◆ DESCRIPTION OF THE TASK
In the 1936 Worcester address below, what does the speaker say was declared war on three and a half years earlier?

◆ DOCUMENT SEGMENT
** Begin **
Franklin D. Roosevelt

Address at Worcester, Mass.

October 21, 1936

Senator Walsh, Governor Curley, Mayor Sullivan, and my friends of New England:

I am glad to be in New England—New England from which have come most of my forebears. In recent weeks I have traveled through a great part of the United States. I have spoken about farming and mining and livestock, about business big and little, about the wage earner, about the national debt, about drought and flood, about work for the needy unemployed and about security— security for our people and for their homes.

I have found a Nation more greatly prosperous, more definitely on the highway to complete recovery than at any time in the past seven years. I have seen the record of what we have done in the faces of the people I have met. We have banished Old Man Gloom.

It has taken only one day of driving through Rhode Island and Massachusetts to prove to me that New England is in step and on the march with the rest of the Nation.

I have seen things today even more welcome to me than your lovely autumn foliage. I have seen the smoke from factories which three and a half years ago were smokeless. I have heard the sound of mills which three and a half years ago were silent. I have seen men at work who three and a half years ago were jobless. I have seen women and children who, after long years of fear, have begun to live and hope again.

Three and a half years ago we declared war on the depression. You and I know today that that war is being won.

But now comes that familiar figure—the well-upholstered hindsight critic. He tells us that our strategy was wrong, that the cost was too great, that something else won the war. That is an argument as old as the remorse of those who had their chance and muffed it. It is as recent as the claims of those who say that they could have done better.
** End **
◆ ENTRIES SUPPLIED
** Begin **
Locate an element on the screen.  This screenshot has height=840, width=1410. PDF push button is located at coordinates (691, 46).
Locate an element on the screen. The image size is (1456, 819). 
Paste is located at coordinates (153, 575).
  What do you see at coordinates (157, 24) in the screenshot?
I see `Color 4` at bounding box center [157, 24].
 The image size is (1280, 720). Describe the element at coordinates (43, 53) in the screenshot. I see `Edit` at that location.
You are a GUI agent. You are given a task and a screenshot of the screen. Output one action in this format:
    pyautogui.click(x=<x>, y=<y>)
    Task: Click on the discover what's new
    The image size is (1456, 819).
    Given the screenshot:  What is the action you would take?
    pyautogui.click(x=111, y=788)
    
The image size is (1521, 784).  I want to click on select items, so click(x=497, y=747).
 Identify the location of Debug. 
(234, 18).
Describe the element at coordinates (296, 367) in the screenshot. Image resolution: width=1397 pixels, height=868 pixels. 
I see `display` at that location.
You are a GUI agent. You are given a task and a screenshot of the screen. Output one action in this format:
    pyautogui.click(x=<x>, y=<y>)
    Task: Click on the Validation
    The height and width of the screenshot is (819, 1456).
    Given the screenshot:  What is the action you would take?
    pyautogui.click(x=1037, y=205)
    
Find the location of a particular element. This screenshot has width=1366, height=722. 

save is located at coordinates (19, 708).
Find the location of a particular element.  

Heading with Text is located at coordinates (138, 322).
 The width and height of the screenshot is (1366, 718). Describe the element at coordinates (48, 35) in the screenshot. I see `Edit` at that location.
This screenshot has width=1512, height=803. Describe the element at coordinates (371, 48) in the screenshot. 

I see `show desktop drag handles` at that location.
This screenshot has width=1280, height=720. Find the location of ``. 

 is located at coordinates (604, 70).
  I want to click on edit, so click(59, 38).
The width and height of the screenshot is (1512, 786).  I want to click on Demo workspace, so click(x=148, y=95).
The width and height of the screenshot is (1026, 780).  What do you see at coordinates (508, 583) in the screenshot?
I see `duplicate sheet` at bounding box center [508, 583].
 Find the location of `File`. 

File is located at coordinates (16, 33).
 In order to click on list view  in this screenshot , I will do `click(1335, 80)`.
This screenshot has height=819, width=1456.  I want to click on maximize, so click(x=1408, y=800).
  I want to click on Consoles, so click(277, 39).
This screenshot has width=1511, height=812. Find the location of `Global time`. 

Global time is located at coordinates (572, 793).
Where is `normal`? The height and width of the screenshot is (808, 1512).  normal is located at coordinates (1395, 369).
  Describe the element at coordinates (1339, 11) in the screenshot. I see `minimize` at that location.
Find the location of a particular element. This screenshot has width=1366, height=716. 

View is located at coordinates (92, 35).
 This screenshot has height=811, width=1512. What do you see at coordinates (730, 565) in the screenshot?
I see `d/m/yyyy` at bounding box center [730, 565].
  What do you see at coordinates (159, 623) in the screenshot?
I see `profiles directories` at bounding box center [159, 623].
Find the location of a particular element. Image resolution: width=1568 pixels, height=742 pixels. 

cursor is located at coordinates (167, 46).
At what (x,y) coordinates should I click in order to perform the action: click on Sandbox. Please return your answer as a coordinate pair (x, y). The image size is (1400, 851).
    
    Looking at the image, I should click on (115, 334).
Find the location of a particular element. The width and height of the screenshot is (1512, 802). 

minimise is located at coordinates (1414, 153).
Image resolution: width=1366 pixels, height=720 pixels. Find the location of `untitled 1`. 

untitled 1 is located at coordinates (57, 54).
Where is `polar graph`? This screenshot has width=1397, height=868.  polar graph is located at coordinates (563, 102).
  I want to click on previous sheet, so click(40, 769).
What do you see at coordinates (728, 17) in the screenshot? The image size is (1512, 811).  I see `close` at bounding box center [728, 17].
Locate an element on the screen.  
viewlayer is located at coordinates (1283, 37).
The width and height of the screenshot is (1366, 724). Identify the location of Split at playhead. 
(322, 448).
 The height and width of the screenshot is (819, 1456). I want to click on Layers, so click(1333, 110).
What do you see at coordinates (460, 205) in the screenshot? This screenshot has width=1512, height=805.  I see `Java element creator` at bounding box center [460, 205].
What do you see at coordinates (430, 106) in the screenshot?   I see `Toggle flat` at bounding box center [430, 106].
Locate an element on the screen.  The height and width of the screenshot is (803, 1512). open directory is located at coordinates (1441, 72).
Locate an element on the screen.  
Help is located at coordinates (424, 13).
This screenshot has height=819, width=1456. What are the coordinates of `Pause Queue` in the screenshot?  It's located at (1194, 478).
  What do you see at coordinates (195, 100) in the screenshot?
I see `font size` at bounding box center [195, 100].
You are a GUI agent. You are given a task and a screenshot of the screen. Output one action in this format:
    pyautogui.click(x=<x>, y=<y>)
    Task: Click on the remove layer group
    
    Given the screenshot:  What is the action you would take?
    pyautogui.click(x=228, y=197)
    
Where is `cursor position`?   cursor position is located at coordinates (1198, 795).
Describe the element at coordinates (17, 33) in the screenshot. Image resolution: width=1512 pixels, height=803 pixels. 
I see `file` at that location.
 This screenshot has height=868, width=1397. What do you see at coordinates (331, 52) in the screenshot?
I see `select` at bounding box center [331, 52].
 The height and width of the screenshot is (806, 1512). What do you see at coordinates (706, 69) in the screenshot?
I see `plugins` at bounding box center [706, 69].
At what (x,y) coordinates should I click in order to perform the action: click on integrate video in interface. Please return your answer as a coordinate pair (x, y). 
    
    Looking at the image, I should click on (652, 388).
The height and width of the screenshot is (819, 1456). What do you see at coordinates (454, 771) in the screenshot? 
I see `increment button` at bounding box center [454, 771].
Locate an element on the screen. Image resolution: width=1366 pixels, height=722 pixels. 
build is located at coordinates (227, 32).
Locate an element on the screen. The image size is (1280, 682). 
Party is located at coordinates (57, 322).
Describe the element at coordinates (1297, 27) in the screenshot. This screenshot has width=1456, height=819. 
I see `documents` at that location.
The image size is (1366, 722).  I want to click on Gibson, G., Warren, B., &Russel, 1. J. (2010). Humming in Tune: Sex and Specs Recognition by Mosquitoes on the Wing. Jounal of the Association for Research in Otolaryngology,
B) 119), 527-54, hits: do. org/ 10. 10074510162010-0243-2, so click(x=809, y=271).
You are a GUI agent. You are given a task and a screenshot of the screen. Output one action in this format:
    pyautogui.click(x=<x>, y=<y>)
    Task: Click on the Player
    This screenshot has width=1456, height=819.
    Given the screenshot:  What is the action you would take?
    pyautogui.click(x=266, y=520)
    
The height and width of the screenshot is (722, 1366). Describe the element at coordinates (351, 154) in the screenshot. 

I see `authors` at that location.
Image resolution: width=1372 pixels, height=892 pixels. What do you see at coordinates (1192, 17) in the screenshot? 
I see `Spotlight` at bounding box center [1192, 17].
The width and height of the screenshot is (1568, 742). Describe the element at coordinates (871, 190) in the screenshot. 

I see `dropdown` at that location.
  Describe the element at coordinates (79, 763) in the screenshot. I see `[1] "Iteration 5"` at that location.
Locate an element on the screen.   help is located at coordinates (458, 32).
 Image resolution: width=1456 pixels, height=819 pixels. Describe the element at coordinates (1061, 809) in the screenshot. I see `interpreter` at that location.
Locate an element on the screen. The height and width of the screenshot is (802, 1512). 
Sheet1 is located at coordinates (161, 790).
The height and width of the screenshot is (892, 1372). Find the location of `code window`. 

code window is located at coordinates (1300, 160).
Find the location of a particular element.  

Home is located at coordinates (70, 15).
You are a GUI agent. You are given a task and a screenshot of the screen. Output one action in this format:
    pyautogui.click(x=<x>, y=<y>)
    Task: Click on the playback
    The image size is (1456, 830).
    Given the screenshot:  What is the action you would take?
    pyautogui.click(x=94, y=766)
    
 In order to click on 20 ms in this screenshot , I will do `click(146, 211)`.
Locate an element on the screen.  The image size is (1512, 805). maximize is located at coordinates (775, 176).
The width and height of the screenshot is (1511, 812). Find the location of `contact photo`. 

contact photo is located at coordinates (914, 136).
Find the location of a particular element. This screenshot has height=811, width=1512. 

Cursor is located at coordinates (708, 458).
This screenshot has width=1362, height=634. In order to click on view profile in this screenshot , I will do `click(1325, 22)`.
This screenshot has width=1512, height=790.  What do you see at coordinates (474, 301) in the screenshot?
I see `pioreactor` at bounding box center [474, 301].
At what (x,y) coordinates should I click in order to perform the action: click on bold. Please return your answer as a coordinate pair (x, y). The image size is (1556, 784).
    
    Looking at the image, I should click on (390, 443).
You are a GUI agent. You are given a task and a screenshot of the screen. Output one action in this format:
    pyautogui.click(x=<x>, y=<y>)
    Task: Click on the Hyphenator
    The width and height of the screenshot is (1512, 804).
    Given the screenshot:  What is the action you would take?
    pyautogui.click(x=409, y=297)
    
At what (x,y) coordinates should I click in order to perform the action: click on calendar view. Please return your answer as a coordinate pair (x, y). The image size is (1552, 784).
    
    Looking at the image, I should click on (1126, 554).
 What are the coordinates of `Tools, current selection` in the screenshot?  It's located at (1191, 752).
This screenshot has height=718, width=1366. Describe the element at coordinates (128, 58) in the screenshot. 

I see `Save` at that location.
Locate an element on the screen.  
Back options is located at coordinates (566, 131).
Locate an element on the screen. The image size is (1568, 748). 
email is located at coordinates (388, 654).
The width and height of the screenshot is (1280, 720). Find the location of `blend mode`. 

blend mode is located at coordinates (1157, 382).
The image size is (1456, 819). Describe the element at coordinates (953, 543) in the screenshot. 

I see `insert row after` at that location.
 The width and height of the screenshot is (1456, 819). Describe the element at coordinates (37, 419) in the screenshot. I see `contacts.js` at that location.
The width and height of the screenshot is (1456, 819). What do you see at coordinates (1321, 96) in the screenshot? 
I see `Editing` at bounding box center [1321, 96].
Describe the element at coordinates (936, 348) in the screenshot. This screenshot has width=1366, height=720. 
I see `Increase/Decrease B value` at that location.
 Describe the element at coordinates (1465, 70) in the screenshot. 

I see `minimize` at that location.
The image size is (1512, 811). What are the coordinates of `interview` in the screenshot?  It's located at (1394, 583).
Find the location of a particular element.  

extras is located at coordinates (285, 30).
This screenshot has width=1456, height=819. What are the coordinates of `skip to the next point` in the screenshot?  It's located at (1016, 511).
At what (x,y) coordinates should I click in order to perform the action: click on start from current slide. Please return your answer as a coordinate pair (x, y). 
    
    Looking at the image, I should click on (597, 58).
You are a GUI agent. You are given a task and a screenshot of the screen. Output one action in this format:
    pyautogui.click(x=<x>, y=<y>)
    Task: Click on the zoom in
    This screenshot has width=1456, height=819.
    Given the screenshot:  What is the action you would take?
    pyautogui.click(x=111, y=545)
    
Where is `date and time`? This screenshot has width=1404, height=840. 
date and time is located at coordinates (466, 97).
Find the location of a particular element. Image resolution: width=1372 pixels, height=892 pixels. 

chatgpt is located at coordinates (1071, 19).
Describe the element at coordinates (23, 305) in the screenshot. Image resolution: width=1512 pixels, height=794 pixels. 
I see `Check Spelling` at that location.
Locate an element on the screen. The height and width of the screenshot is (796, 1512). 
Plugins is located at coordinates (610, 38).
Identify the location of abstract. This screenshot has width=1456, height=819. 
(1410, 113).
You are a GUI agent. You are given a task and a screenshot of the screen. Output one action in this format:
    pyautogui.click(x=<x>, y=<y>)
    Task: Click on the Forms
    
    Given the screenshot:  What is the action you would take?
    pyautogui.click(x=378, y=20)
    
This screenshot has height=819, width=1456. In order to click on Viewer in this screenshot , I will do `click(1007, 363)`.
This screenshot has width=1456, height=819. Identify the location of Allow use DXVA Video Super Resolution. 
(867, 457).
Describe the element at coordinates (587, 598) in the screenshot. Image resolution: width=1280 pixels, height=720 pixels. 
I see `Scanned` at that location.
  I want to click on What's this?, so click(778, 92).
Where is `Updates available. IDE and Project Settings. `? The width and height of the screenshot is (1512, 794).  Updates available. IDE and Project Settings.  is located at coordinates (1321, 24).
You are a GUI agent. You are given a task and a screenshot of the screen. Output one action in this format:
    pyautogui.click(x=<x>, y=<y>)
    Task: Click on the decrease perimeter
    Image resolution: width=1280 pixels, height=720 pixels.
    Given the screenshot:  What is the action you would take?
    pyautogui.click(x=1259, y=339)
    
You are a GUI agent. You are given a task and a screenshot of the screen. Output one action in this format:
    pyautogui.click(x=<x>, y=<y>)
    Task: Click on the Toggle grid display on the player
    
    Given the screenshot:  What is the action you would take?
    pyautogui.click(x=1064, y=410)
** End **
◆ ANSWER TO THE EXERCISE
The depression.